The men called police, who alerted the Coast Guard from Freeport station, Garivey said. The Coast Guard called off the search at 10:30 p.m. Thursday and will resume looking Friday morning, he said.
Police are waiting to release the name of the man until all his family are notified.
None of the men were wearing life jackets, Garivey said.
The mouth of the Brazos is notoriously perilous, and officials often warn people to stay away from it because of its dangerous currents.
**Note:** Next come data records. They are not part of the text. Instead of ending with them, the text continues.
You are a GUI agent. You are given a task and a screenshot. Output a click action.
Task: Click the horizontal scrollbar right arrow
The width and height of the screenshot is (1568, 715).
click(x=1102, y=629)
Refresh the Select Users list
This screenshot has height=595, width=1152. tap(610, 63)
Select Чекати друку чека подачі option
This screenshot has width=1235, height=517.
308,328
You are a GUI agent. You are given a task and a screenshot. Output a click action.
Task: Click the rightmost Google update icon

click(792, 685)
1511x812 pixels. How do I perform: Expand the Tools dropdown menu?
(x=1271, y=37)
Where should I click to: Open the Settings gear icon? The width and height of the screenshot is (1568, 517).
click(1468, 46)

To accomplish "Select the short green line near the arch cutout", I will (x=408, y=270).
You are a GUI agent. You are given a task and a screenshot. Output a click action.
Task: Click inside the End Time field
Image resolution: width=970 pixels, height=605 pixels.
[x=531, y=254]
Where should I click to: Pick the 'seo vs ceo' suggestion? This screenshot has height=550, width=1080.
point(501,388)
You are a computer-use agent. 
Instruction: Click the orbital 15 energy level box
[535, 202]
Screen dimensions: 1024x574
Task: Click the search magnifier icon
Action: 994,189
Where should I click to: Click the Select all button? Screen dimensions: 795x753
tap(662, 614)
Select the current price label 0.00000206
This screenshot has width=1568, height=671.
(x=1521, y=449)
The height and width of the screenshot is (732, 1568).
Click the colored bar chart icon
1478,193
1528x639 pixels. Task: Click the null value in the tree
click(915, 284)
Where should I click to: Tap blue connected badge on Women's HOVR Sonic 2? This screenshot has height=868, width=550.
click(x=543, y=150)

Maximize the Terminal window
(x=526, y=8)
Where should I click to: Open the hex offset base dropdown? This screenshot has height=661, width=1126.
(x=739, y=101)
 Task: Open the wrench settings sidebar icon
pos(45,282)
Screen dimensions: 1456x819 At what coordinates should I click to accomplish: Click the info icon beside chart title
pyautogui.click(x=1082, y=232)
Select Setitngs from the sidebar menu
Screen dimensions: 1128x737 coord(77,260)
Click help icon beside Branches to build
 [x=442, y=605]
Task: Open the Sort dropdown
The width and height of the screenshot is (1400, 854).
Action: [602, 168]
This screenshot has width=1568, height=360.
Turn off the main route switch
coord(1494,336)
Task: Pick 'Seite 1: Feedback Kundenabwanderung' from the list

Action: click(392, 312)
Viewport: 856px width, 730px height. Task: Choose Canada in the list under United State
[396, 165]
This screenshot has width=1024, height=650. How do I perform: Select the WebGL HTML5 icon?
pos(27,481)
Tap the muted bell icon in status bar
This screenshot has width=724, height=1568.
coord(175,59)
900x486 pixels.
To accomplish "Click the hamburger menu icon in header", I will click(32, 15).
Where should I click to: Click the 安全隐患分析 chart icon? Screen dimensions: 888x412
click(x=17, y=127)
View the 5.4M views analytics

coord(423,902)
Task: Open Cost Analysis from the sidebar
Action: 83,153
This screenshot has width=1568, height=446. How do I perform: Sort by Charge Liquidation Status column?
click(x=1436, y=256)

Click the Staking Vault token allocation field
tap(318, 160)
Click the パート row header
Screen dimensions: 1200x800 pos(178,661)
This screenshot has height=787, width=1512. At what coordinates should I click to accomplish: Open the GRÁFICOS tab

About a year ago, there was a similar situation at the same part of the beach when a fisherman was swept away by the river waters, he said.


----------



## LaddH (Sep 29, 2011)

Buzz13 said:


> Well looks like he got lucky.
> 57-year-old fisherman missing
> 
> Posted: Thursday, May 28, 2015 11:15 pm | _Updated: 11:24 pm, Thu May 28, 2015. _
> ...


Where is is the lucky part in this story?


----------



## sometimesfisher (Oct 3, 2011)

I logged on just to ask this question.

So, the mouth is unfishable. Not suprised. How about fishing the surf _near _the mouth, say, from the shrimper on down? And what's the condition of the beach headed to the point? Usually floods upstate leave it undriveable or, at least, make the high road that is usually dirty seem smooth by comparison.

What about Quintana beach? Seems like the debris flowing from the mouth usually gets thrown right back up on the beach.

Planning a trip in maybe a week or two. Wondering if we ought to wait.


----------



## [email protected] (Jan 14, 2005)

I did not expect it to be fihable but cool to see and take note of what was changing.


----------



## Buzz13 (Jun 11, 2008)

My apologies I misread the article.


----------



## Buzz13 (Jun 11, 2008)

U.S. Coast Guard finds body in Freeport believed to be missing fisherman

FREEPORT, Texas - 
The U.S. Coast guard confirms they have found the body of a man they believe is a 51-year-old fisherman who went missing in Freeport Thursday. The body was found eight miles west of the Brazos River.
Authorities said a good Samaritan on Bryant Beach said that while she was onshore about 6 p.m. she saw three fisherman get swept away in the Brazos River current. One swam to safety, one ended up on a sandbar, and the third man was taken out to sea. 
The U.S. Coast Guard launched a boat crew and helicopter from Air Station Corpus Christi to search for the man. He was last seen wearing a red hat.


----------



## sometimesfisher (Oct 3, 2011)

So sad. I never wade fish there. I saw a guy get swept out one year, and he wasn't but maybe five, six feet off the banks. No PFD, of course. He survived but the water was placid. I can't imagine what it would be like with the flooding.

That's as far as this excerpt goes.